◆ WORK ORDER
A word-for-word repetition of the records beneath this task is the expected answer.

DATA FOR THIS EXERCISE section start

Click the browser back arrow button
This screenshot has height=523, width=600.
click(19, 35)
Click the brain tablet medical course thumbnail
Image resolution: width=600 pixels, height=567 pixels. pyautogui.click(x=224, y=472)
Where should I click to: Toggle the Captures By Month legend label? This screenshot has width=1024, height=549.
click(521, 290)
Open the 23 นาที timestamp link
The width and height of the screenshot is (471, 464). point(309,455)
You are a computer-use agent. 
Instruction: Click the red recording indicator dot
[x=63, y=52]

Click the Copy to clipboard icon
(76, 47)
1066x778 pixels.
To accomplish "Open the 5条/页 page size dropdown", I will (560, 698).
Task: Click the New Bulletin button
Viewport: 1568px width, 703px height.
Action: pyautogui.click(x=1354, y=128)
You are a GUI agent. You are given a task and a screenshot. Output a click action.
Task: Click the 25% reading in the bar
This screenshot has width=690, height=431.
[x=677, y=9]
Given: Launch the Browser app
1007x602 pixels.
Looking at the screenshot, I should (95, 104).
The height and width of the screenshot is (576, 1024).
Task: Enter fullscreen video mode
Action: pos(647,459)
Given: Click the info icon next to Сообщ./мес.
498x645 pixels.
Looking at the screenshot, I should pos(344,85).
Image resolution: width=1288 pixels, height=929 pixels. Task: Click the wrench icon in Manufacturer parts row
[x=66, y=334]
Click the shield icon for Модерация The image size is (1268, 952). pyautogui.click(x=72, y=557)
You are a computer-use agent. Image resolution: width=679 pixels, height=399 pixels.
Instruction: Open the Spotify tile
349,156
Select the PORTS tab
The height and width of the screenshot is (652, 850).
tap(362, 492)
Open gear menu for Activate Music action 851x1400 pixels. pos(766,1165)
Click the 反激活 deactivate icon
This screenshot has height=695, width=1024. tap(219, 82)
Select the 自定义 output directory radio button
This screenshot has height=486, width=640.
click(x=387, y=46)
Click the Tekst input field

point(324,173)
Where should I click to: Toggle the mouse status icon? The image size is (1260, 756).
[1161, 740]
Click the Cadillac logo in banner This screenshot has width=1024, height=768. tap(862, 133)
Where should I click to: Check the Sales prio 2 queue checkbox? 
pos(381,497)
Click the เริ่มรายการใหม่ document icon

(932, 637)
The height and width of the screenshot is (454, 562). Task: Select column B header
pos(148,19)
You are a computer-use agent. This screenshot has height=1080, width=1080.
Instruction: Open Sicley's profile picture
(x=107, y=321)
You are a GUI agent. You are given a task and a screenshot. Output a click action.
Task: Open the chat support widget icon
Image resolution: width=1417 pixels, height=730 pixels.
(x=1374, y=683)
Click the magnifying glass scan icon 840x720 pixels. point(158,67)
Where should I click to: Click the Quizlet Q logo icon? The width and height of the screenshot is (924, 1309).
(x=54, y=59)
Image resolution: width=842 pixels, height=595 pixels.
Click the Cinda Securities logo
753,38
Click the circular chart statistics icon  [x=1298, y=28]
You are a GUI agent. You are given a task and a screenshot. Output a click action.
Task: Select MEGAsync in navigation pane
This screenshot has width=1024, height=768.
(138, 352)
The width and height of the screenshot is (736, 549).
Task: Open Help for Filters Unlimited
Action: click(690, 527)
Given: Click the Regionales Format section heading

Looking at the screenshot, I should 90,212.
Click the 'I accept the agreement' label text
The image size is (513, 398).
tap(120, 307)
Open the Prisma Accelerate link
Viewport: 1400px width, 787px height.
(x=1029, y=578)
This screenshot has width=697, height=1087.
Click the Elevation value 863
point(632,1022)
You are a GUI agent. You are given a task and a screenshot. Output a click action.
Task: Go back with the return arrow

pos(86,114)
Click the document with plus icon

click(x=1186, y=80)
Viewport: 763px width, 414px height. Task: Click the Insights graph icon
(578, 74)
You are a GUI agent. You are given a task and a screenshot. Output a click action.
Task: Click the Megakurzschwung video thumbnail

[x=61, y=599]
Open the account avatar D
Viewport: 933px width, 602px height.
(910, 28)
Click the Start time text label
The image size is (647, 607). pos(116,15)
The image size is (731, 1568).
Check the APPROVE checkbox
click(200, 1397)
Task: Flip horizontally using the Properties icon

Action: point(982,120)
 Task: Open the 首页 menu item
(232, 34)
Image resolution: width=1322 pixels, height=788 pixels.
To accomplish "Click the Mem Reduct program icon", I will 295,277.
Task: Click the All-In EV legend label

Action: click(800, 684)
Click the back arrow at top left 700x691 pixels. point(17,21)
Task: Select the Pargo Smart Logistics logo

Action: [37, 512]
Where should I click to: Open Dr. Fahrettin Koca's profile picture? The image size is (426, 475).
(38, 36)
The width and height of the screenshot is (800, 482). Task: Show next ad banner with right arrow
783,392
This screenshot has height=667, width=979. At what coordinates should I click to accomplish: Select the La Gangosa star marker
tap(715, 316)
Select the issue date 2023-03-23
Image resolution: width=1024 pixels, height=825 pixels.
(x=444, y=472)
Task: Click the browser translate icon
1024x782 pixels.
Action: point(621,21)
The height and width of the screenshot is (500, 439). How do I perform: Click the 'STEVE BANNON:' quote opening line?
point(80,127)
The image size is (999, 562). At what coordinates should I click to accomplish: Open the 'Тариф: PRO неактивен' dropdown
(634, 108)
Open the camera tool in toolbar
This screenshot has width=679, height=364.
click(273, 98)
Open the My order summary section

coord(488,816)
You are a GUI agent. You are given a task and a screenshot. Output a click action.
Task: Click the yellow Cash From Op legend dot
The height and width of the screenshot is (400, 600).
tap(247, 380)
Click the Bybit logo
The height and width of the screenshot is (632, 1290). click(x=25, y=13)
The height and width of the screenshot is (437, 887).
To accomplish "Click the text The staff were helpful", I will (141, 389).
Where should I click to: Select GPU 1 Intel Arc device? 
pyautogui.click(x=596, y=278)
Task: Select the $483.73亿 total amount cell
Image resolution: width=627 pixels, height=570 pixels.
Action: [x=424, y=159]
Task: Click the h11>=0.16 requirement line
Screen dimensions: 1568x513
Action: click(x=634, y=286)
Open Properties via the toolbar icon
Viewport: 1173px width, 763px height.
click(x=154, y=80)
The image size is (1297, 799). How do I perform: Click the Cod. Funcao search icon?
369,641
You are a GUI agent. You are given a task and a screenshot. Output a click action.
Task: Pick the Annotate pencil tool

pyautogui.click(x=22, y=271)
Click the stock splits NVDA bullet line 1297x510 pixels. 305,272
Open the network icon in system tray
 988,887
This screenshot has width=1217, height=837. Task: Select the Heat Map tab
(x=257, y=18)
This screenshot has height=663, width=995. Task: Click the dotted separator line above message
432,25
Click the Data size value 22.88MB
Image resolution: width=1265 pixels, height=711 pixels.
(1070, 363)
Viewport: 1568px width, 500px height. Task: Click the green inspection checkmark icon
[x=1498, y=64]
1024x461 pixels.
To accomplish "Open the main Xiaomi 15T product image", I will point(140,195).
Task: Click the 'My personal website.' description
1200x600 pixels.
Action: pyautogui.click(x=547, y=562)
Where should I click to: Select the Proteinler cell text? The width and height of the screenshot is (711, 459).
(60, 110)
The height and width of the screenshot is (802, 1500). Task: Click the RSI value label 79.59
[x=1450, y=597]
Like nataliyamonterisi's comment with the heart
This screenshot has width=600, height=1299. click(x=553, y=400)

DATA FOR THIS EXERCISE section end

◆ FINISHED EXERCISE
Click the browser back arrow button
This screenshot has height=523, width=600.
click(19, 35)
Click the brain tablet medical course thumbnail
Image resolution: width=600 pixels, height=567 pixels. pyautogui.click(x=224, y=472)
Where should I click to: Toggle the Captures By Month legend label? This screenshot has width=1024, height=549.
click(521, 290)
Open the 23 นาที timestamp link
The width and height of the screenshot is (471, 464). point(309,455)
You are a computer-use agent. 
Instruction: Click the red recording indicator dot
[x=63, y=52]

Click the Copy to clipboard icon
(76, 47)
1066x778 pixels.
To accomplish "Open the 5条/页 page size dropdown", I will (560, 698).
Task: Click the New Bulletin button
Viewport: 1568px width, 703px height.
Action: pyautogui.click(x=1354, y=128)
You are a GUI agent. You are given a task and a screenshot. Output a click action.
Task: Click the 25% reading in the bar
This screenshot has width=690, height=431.
[x=677, y=9]
Given: Launch the Browser app
1007x602 pixels.
Looking at the screenshot, I should (95, 104).
The height and width of the screenshot is (576, 1024).
Task: Enter fullscreen video mode
Action: pos(647,459)
Given: Click the info icon next to Сообщ./мес.
498x645 pixels.
Looking at the screenshot, I should pos(344,85).
Image resolution: width=1288 pixels, height=929 pixels. Task: Click the wrench icon in Manufacturer parts row
[x=66, y=334]
Click the shield icon for Модерация The image size is (1268, 952). pyautogui.click(x=72, y=557)
You are a computer-use agent. Image resolution: width=679 pixels, height=399 pixels.
Instruction: Open the Spotify tile
349,156
Select the PORTS tab
The height and width of the screenshot is (652, 850).
tap(362, 492)
Open gear menu for Activate Music action 851x1400 pixels. pos(766,1165)
Click the 反激活 deactivate icon
This screenshot has height=695, width=1024. tap(219, 82)
Select the 自定义 output directory radio button
This screenshot has height=486, width=640.
click(x=387, y=46)
Click the Tekst input field

point(324,173)
Where should I click to: Toggle the mouse status icon? The image size is (1260, 756).
[1161, 740]
Click the Cadillac logo in banner This screenshot has width=1024, height=768. tap(862, 133)
Where should I click to: Check the Sales prio 2 queue checkbox? 
pos(381,497)
Click the เริ่มรายการใหม่ document icon

(932, 637)
The height and width of the screenshot is (454, 562). Task: Select column B header
pos(148,19)
You are a computer-use agent. This screenshot has height=1080, width=1080.
Instruction: Open Sicley's profile picture
(x=107, y=321)
You are a GUI agent. You are given a task and a screenshot. Output a click action.
Task: Open the chat support widget icon
Image resolution: width=1417 pixels, height=730 pixels.
(x=1374, y=683)
Click the magnifying glass scan icon 840x720 pixels. point(158,67)
Where should I click to: Click the Quizlet Q logo icon? The width and height of the screenshot is (924, 1309).
(x=54, y=59)
Image resolution: width=842 pixels, height=595 pixels.
Click the Cinda Securities logo
753,38
Click the circular chart statistics icon  [x=1298, y=28]
You are a GUI agent. You are given a task and a screenshot. Output a click action.
Task: Select MEGAsync in navigation pane
This screenshot has width=1024, height=768.
(138, 352)
The width and height of the screenshot is (736, 549).
Task: Open Help for Filters Unlimited
Action: click(690, 527)
Given: Click the Regionales Format section heading

Looking at the screenshot, I should 90,212.
Click the 'I accept the agreement' label text
The image size is (513, 398).
tap(120, 307)
Open the Prisma Accelerate link
Viewport: 1400px width, 787px height.
(x=1029, y=578)
This screenshot has width=697, height=1087.
Click the Elevation value 863
point(632,1022)
You are a GUI agent. You are given a task and a screenshot. Output a click action.
Task: Go back with the return arrow

pos(86,114)
Click the document with plus icon

click(x=1186, y=80)
Viewport: 763px width, 414px height. Task: Click the Insights graph icon
(578, 74)
You are a GUI agent. You are given a task and a screenshot. Output a click action.
Task: Click the Megakurzschwung video thumbnail

[x=61, y=599]
Open the account avatar D
Viewport: 933px width, 602px height.
(910, 28)
Click the Start time text label
The image size is (647, 607). pos(116,15)
The image size is (731, 1568).
Check the APPROVE checkbox
click(200, 1397)
Task: Flip horizontally using the Properties icon

Action: point(982,120)
 Task: Open the 首页 menu item
(232, 34)
Image resolution: width=1322 pixels, height=788 pixels.
To accomplish "Click the Mem Reduct program icon", I will 295,277.
Task: Click the All-In EV legend label

Action: click(800, 684)
Click the back arrow at top left 700x691 pixels. point(17,21)
Task: Select the Pargo Smart Logistics logo

Action: [37, 512]
Where should I click to: Open Dr. Fahrettin Koca's profile picture? The image size is (426, 475).
(38, 36)
The width and height of the screenshot is (800, 482). Task: Show next ad banner with right arrow
783,392
This screenshot has height=667, width=979. At what coordinates should I click to accomplish: Select the La Gangosa star marker
tap(715, 316)
Select the issue date 2023-03-23
Image resolution: width=1024 pixels, height=825 pixels.
(x=444, y=472)
Task: Click the browser translate icon
1024x782 pixels.
Action: point(621,21)
The height and width of the screenshot is (500, 439). How do I perform: Click the 'STEVE BANNON:' quote opening line?
point(80,127)
The image size is (999, 562). At what coordinates should I click to accomplish: Open the 'Тариф: PRO неактивен' dropdown
(634, 108)
Open the camera tool in toolbar
This screenshot has width=679, height=364.
click(273, 98)
Open the My order summary section

coord(488,816)
You are a GUI agent. You are given a task and a screenshot. Output a click action.
Task: Click the yellow Cash From Op legend dot
The height and width of the screenshot is (400, 600).
tap(247, 380)
Click the Bybit logo
The height and width of the screenshot is (632, 1290). click(x=25, y=13)
The height and width of the screenshot is (437, 887).
To accomplish "Click the text The staff were helpful", I will (141, 389).
Where should I click to: Select GPU 1 Intel Arc device? 
pyautogui.click(x=596, y=278)
Task: Select the $483.73亿 total amount cell
Image resolution: width=627 pixels, height=570 pixels.
Action: [x=424, y=159]
Task: Click the h11>=0.16 requirement line
Screen dimensions: 1568x513
Action: click(x=634, y=286)
Open Properties via the toolbar icon
Viewport: 1173px width, 763px height.
click(x=154, y=80)
The image size is (1297, 799). How do I perform: Click the Cod. Funcao search icon?
369,641
You are a GUI agent. You are given a task and a screenshot. Output a click action.
Task: Pick the Annotate pencil tool

pyautogui.click(x=22, y=271)
Click the stock splits NVDA bullet line 1297x510 pixels. 305,272
Open the network icon in system tray
 988,887
This screenshot has width=1217, height=837. Task: Select the Heat Map tab
(x=257, y=18)
This screenshot has height=663, width=995. Task: Click the dotted separator line above message
432,25
Click the Data size value 22.88MB
Image resolution: width=1265 pixels, height=711 pixels.
(1070, 363)
Viewport: 1568px width, 500px height. Task: Click the green inspection checkmark icon
[x=1498, y=64]
1024x461 pixels.
To accomplish "Open the main Xiaomi 15T product image", I will point(140,195).
Task: Click the 'My personal website.' description
1200x600 pixels.
Action: pyautogui.click(x=547, y=562)
Where should I click to: Select the Proteinler cell text? The width and height of the screenshot is (711, 459).
(60, 110)
The height and width of the screenshot is (802, 1500). Task: Click the RSI value label 79.59
[x=1450, y=597]
Like nataliyamonterisi's comment with the heart
This screenshot has width=600, height=1299. click(x=553, y=400)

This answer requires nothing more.